Âgée de 78 ans, Inge en sait quelque chose. Après avoir travaillé comme ouvrière non qualifiée, puis comme concierge dans son immeuble, elle perçoit moins de 800 € de retraite, complétée par une petite aide de l’État. « Comme je suis malade, j’ai pu conserver mon petit deux-pièces, se réjouit-elle. Il me permet d’accueillir quelqu’un en cas de problème. » Une fois par semaine, Inge est bénévole pour Die Tafel, l’association équivalente aux Restos du cœur. Elle peut ainsi bénéficier d’un petit panier de nourriture.
15% des seniors en situation de pauvreté
Avec l’augmentation du coût de la vie et des loyers dans les grandes villes, les seniors sont de plus en plus nombreux à solliciter l’aide des associations. À tel point que la pauvreté des retraités est devenue l’un des thèmes majeurs de cette campagne électorale. Parmi les propositions, les sociaux-démocrates du SPD veulent relever le niveau des pensions et créer une retraite de solidarité pour les plus pauvres. Voulant aller plus loin, la gauche de Die Linke appelle à la création d’une retraite minimum de 1 050 € par mois.
À l’inverse, la chancelière Angela Merkel vante son bilan et estime que « toutes les réformes nécessaires pour sécuriser le système jusqu’en 2030 ont été conduites». Un constat que ne partage pas Karl-Heinz : « Sur trois mandats, elle n’a rien fait pour améliorer notre situation, tempête-t-il. Elle a certes introduit des avantages pour les mères de famille, mais cela ne concerne pas tout le monde. Angela Merkel n’a aucune vision et je ne pense pas que cela changera par la suite».
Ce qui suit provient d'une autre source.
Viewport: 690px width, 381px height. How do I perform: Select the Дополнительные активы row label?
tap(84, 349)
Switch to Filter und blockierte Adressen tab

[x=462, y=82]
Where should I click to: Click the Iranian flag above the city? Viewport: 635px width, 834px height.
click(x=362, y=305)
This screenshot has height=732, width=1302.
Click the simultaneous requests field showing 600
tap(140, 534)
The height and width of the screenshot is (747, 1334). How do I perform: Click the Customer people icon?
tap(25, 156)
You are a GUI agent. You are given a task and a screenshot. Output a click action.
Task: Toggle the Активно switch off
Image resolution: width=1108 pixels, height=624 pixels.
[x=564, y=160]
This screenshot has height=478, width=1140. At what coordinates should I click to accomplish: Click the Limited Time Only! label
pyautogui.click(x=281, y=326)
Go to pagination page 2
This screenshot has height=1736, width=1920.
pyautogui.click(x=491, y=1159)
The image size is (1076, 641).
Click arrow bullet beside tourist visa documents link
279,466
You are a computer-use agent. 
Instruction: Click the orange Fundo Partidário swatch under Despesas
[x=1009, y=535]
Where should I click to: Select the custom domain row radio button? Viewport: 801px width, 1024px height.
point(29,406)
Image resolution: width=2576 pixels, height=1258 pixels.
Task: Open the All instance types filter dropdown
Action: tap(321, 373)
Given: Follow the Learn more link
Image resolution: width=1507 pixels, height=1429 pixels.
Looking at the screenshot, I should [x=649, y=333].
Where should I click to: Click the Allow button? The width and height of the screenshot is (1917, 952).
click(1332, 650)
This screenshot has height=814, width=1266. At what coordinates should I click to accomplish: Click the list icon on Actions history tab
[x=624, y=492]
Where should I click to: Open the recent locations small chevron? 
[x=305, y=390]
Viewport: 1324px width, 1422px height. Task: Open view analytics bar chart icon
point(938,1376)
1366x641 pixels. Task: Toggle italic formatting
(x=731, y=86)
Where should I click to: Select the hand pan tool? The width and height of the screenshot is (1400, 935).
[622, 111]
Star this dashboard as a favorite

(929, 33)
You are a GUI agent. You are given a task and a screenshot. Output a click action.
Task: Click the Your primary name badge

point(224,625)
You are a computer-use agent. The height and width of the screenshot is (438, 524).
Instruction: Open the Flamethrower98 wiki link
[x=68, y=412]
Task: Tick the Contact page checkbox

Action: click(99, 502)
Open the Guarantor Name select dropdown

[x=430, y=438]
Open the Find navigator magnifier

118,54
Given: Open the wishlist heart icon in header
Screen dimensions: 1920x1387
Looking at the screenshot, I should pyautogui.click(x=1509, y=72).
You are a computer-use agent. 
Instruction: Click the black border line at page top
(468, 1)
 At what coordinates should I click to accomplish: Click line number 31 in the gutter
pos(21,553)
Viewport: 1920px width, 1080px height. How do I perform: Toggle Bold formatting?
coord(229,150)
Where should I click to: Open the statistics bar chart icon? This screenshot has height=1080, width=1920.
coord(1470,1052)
Karl-Heinz n’apporte pas plus de crédit au SPD, responsable des réformes qui ont mené à ces disparités. Pourtant, l’Allemagne risque de pâtir de ses fractures sociales. « On considère que 15 % des seniors sont en situation de pauvreté, estime Stefan Sell. Si aucune réforme de fond n’est menée, ils pourraient être 30 % dans les prochaines années ».
À LIRE AUSSI : Angela Merkel tance les patrons de l’automobile allemande
--------------------------------------
Angela Merkel, douze années de règne et d’alliances
Septembre 2005. À la tête des chrétiens-démocrates de la CDU depuis 2000, Angela Merkel obtient 35,2 % des suffrages aux législatives, en compagnie de son allié bavarois, la CSU. Elle devance ainsi de peu les sociaux-démocrates du SPD (34,2 %), ce qui lui permet de renverser la coalition sortante, « rouge-verte », emmenée par Gerhard Schröder. Après cinq semaines de négociations, elle forme une grande coalition avec la CSU et devient, à 51 ans, la plus jeune chancelière de l’histoire de l’Allemagne fédérale.
Septembre 2009.La déroute du SPD aux législatives (23 %) permet à l’union CDU-CSU (33,8 %) d’envisager une coalition avec les libéraux du FDP (14,6 %).
Septembre 2013.L’Union CDU-CSU remporte 40 % des suffrages aux législatives, mais ne peut maintenir sa coalition avec les libéraux (5 %). Cette situation rend nécessaire une nouvelle alliance, inédite, avec les sociaux-démocrates du SPD (25,7 %).